FORKING AND WAITING FOR PROCESSES

  sub do_fork{
     ...
     my $p1 = $self->longsteps->instantiate_process('AnotherProcessClass', \%build_args , \%initial_state );
     my $p2 = $self->longsteps->instantiate_process('YetAnotherProcessClass', \%build_args2 , \%initial_state2 );
     ...
     return $self->new_step({ what => 'do_join', run_at => DateTime->now() , { processes => [ $p1->id(), p2->id() ] } });
  }

  sub do_join{
     return $self->wait_processes( $self->state()->{processes}, sub{
          my ( @terminated_processes ) = @_;
          my $state1 = $terminated_processes[0]->state();
          my $state2 = $terminated_processes[1]->state();
          ...
          # And as usual:
          return $self->...
     });
  }

ATTRIBUTES

storage

An instance of a subclass of Schedule::LongSteps::Storage. See SYNOPSIS.

on_error

A callback called like $on_error->( $stored_process , $error ). See COOKBOOK for an example

error_limit

Maximum size of error message to log and store. Defaults to 2000 characters.

METHODS

uuid

Returns a Data::UUID from the storage.

run_due_processes

Runs all the due processes steps according to now(). All processes are given the context to be built.

Usage:

 # No context given:
 $this->run_due_processes();

 # With 'thing' as context:
 $this->run_due_processes({ thing => ... });

Returns the number of processes run

instantiate_process

Instantiate a stored process from the given process class returns a new process that will have an ID.

Usage:

  $this->instantiate_process( 'MyProcessClass', { process_attribute1 => .. } , { initial => 'state' });

find_process

Shortcut to $self->storage->find_process( $pid );

load_process

Returns a loaded process for a given pid, or undef if there is no process associated with the PID.

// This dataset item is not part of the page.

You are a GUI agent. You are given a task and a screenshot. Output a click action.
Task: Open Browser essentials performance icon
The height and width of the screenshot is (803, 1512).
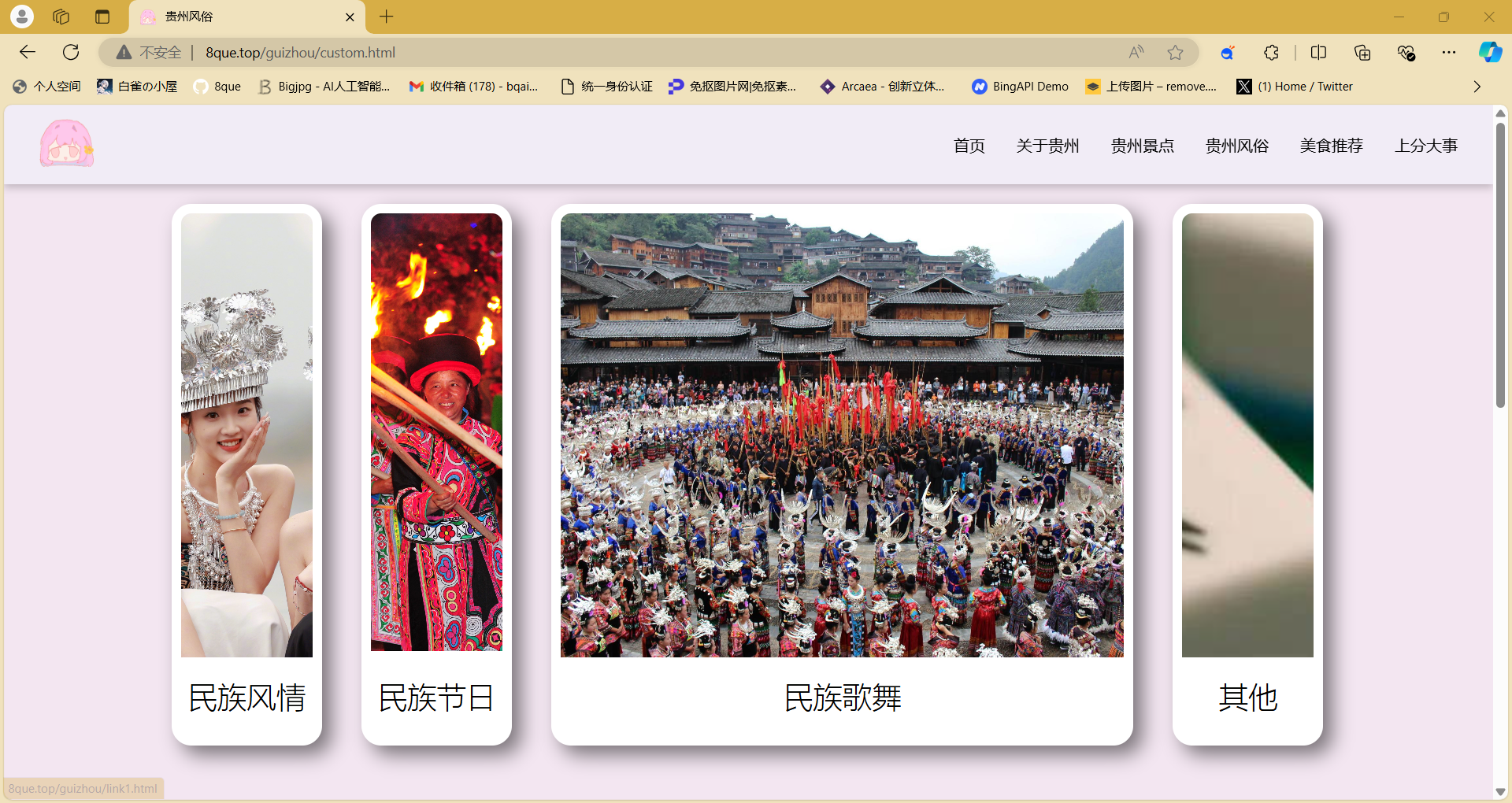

An optional hash ref context can also be passed in and will be used to load the process, a blank context is used if not provided.

    if( my $loaded_process = $self->load_process( $pid , $context ) ){
       ...
    }

revive

Revive a longstep process to a given step within a Longstep process.

A context is required when the reviving process contains required attributes and when setting a step to reviving step. If no step is given then the process will revive on the failed process step, when setting a step that doesn't require a context, use an empty hashref '{}'.

If you need to modify the state before reviving the longstep process, it is recommended to have a revive step ("revive_do_broken_step") which modifies the state as needed and returns a next_step to continue the process.

This method will confess on any issues.

    eval {
        $self->revive( $pid, $context, $method_to_revive_to );
    };

SEE ALSO

BPM::Engine A business Process engine based on XPDL, in Alpha version since 2012 (at this time of writing)

Copyright and Acknowledgement

This code is released under the Perl5 Terms by Jerome Eteve (JETEVE), with the support of Broadbean Technologies Ltd.